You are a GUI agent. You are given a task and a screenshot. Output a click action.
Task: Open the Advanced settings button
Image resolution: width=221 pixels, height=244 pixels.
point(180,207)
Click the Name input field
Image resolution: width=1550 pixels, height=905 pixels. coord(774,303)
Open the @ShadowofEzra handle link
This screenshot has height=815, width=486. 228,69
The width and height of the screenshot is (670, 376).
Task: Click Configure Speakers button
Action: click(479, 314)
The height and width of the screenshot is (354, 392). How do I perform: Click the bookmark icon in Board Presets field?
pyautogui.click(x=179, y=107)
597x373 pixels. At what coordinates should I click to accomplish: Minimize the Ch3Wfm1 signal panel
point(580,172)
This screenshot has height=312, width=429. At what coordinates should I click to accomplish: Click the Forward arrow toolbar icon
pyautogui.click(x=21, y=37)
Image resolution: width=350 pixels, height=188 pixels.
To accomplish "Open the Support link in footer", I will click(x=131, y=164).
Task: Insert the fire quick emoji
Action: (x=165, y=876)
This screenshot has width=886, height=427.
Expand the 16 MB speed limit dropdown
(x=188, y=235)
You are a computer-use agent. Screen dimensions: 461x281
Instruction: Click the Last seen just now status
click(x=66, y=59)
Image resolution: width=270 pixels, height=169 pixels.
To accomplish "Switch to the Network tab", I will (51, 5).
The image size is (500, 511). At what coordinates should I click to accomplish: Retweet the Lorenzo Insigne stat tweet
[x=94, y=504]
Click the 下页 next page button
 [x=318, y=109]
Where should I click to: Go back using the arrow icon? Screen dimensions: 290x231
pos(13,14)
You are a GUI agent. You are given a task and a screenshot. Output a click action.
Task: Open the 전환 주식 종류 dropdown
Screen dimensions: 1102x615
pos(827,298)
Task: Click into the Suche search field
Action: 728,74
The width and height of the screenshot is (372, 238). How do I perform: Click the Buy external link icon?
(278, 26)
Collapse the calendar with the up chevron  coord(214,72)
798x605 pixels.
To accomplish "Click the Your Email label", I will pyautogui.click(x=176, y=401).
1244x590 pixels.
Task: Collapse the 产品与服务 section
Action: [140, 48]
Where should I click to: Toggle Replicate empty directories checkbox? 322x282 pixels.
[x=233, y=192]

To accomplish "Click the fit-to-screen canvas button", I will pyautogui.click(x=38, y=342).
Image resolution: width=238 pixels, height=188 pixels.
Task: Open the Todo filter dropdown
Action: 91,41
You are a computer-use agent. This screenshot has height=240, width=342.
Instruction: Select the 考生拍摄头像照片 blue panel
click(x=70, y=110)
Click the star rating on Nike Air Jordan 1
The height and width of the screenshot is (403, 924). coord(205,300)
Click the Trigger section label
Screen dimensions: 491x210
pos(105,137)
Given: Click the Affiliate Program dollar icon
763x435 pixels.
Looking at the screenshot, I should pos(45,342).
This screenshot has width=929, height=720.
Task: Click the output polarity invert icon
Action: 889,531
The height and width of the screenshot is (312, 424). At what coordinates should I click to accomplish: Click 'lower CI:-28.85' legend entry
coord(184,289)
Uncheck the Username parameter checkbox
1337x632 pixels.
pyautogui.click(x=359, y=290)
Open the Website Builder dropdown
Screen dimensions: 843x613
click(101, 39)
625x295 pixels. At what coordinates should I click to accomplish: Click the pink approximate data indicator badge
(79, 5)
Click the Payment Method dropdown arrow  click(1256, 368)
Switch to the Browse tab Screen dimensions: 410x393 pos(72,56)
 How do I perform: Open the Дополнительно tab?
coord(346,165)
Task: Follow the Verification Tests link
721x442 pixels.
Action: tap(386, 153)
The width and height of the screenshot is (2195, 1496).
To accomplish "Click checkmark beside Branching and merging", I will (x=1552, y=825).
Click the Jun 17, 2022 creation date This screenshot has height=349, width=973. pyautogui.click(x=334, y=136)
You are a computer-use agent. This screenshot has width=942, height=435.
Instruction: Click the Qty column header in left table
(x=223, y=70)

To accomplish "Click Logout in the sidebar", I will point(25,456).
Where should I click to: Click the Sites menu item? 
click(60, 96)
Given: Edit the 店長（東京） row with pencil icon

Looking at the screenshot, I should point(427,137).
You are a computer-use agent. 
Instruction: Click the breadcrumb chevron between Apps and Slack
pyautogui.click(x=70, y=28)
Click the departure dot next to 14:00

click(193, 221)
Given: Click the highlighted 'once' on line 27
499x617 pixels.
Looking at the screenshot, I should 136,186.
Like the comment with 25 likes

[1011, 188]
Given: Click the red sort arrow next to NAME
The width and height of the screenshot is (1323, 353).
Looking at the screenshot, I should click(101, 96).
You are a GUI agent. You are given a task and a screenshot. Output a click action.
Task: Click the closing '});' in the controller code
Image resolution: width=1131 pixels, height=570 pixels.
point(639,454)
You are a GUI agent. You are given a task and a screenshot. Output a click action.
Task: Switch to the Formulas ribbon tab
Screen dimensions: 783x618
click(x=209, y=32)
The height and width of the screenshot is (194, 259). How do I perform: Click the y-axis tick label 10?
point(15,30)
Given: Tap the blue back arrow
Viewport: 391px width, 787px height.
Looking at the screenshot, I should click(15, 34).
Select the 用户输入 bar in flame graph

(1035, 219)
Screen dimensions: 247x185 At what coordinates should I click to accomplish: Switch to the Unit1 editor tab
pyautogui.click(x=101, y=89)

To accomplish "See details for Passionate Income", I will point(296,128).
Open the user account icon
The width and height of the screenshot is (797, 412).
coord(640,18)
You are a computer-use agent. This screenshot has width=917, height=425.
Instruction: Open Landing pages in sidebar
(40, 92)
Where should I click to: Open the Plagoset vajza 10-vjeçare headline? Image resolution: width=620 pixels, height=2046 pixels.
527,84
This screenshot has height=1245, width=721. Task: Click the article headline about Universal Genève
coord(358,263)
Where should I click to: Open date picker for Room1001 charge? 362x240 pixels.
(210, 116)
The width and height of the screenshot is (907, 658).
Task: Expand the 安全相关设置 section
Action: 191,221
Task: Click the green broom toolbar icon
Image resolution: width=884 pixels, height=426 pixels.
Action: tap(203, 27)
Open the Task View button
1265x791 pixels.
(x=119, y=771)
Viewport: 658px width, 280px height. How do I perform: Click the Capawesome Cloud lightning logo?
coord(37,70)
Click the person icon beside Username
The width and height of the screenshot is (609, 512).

######

Go through the listing and copy each line that includes the string "Username".

Uncheck the Username parameter checkbox
Click the person icon beside Username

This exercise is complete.